-- TASK GOAL --
Restate word for word the line containing "Toggle preview eye for quick/cam.primary" and all remaining lines of the entries below.

##############################

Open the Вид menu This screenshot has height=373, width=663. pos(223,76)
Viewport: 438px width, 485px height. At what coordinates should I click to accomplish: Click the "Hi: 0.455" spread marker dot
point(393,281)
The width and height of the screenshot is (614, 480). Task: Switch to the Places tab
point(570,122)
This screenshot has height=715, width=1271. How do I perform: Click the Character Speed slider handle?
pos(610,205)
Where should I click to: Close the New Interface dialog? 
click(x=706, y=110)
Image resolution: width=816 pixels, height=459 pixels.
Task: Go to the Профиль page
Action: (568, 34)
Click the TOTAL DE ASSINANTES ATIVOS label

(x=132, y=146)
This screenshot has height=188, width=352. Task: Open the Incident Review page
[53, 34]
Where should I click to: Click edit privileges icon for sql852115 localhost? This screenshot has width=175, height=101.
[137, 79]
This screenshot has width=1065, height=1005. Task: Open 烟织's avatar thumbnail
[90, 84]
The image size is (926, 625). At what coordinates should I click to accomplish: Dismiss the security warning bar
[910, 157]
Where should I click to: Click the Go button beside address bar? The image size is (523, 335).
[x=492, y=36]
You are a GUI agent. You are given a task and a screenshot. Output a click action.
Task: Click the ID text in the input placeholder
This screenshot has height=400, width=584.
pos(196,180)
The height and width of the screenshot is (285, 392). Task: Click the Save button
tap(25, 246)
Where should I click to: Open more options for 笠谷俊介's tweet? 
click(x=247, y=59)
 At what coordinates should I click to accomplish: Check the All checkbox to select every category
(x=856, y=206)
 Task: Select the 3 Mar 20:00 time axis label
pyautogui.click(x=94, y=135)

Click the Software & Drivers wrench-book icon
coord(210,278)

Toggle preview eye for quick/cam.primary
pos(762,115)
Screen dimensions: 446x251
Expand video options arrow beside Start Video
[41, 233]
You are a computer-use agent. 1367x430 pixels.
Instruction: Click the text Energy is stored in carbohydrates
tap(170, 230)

##############################

-- ANSWER --
Toggle preview eye for quick/cam.primary
pos(762,115)
Screen dimensions: 446x251
Expand video options arrow beside Start Video
[41, 233]
You are a computer-use agent. 1367x430 pixels.
Instruction: Click the text Energy is stored in carbohydrates
tap(170, 230)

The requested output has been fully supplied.